There really is no editorial this week. I'm too upset about the news that the French GP will be replaced by the Korean GP! I suppose its fitting really. Renault is leaving F1 and Hyundai will begin their own F1 engine program. Now you won't have to look out of the window to see an ugly, broken down piece of crap by the side of the road - you can watch 'em on TV once every two weeks. (Apologies to Hyundai owners - not that most of them can read anyway. Actually, I shouldn't say that because I used to own one myself. The second saddest day of my life was the day that it was stolen. The saddest day was when the thieves brought it back!
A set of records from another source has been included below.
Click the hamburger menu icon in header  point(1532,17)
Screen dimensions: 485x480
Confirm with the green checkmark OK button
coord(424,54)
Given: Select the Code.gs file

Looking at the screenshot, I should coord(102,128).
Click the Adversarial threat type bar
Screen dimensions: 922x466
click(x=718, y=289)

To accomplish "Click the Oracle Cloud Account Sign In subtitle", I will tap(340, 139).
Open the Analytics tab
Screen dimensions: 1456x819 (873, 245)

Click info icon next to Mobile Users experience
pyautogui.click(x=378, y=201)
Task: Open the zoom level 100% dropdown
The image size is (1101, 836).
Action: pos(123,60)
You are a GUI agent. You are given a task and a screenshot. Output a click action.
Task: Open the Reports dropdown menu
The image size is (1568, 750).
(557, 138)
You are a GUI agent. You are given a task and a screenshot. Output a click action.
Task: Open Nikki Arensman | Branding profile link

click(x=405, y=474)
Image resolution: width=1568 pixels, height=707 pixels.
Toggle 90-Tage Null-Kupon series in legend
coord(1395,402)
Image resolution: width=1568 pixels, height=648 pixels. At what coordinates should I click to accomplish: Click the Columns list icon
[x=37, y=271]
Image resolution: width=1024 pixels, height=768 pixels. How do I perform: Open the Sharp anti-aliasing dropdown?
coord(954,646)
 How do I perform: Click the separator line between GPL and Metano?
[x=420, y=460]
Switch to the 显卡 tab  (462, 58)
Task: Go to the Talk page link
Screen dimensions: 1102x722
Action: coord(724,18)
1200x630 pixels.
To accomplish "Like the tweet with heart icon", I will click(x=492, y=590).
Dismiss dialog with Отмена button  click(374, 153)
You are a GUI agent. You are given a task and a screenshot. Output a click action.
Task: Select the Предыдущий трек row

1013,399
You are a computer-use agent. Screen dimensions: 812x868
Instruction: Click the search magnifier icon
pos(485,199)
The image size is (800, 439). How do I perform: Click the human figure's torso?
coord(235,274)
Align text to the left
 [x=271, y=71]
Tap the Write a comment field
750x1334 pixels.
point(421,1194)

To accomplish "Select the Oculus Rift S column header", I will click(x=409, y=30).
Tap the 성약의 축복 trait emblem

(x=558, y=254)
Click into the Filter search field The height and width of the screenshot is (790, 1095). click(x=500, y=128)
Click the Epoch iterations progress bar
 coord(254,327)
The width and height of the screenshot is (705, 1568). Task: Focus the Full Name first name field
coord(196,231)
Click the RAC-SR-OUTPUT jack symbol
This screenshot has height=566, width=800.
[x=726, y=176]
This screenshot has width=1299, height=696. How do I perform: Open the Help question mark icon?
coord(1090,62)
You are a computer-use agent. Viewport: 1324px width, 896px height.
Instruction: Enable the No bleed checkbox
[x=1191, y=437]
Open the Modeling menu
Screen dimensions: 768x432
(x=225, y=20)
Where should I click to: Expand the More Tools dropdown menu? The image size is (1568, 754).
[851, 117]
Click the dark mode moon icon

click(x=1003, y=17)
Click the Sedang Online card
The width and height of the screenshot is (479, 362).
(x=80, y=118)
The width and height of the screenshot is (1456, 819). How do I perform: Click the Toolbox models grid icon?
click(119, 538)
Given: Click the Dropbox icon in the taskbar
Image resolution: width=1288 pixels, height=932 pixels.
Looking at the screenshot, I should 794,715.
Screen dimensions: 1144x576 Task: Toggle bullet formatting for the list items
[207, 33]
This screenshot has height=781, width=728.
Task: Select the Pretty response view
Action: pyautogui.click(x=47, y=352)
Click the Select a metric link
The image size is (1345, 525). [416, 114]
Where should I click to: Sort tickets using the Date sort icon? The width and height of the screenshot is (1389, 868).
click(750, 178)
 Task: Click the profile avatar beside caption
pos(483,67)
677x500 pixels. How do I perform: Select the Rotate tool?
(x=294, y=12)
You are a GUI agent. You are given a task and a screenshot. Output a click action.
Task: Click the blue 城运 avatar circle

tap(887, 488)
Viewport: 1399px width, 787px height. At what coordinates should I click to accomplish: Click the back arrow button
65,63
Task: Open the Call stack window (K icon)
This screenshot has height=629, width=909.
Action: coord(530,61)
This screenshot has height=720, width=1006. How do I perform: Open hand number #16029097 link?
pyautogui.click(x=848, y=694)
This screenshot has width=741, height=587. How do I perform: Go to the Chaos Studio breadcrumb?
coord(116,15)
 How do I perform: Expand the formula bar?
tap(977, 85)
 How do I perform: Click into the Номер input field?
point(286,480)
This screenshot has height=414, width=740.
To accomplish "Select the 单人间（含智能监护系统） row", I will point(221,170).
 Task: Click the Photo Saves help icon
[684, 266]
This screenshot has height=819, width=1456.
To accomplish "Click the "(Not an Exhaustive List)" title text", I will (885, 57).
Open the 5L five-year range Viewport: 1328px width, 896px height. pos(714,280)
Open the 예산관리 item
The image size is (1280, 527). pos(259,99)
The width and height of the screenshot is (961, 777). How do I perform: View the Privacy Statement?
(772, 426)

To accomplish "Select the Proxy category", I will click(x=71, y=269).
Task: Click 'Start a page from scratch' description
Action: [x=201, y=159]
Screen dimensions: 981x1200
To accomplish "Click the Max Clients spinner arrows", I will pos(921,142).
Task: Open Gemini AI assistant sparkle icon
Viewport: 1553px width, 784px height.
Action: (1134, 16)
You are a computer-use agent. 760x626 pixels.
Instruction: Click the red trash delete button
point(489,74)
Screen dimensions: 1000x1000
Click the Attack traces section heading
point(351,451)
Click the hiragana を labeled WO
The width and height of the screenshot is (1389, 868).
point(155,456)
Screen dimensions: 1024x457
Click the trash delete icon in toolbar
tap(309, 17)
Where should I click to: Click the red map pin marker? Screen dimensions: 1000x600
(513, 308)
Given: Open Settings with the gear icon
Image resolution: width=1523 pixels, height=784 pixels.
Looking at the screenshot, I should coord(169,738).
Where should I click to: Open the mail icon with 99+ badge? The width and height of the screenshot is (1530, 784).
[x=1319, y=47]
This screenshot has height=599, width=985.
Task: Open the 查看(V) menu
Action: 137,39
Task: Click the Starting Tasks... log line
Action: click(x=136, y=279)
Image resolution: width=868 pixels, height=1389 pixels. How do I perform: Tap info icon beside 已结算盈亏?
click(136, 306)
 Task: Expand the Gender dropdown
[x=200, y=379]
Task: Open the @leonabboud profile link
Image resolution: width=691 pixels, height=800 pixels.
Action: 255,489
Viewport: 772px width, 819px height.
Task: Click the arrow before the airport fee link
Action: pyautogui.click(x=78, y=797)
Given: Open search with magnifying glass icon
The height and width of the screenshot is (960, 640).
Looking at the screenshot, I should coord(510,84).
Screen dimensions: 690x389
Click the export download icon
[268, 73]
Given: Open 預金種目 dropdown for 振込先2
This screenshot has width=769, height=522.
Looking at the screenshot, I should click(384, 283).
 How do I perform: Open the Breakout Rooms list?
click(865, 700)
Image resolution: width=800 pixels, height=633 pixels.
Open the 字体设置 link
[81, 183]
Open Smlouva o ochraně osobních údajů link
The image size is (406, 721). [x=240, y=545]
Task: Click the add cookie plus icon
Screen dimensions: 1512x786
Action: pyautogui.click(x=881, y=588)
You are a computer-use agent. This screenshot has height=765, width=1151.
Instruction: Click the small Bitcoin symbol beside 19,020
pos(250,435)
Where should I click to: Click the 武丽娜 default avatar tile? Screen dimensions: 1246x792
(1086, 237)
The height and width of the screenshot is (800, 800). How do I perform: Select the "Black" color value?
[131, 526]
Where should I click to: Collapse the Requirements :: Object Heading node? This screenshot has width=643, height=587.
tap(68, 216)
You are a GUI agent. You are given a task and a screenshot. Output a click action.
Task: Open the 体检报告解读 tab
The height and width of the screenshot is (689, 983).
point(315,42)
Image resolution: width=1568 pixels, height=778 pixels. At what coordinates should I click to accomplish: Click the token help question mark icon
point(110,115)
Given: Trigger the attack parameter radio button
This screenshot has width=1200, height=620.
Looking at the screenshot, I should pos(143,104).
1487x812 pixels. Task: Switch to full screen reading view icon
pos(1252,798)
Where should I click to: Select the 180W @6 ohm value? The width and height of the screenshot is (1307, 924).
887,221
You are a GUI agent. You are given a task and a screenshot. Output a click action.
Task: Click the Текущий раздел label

BADUM TISH!) (Has anybody noticed how you NEVER see a Korean driving a Hyundai!)

No, it makes sense really. What has France ever done for F1. I mean apart from practically inventing motor-racing. And founding the FIA. And giving us Renault and Peugeot. And Prost and Arnoux. Panis and Alesi. Elf and Ligier. Jean-Marie Balestre….. OK, so that's one for the Koreans - they didn't give us Jean-Marie Balestre but the French didn't give us Ecclestone and that should count in their favour.

Yes, its only fair really. The French obviously brought it on themselves by not smoking and drinking enough. I guess they were just too clever to be taken in by those red and white triangles, and Williams' "R.?" Yup. It's a good job the French government is looking after its people so well otherwise they might all smoke God-awful cigarettes, drink huge quantities of wine, eat more meat than anybody but the Germans and live about twice as long as your typical American health nut.

So we bid adieu to France and say... what the hell is Korean for hello? ...to Seoul.

Hmmm….seems like there was an editorial this week too.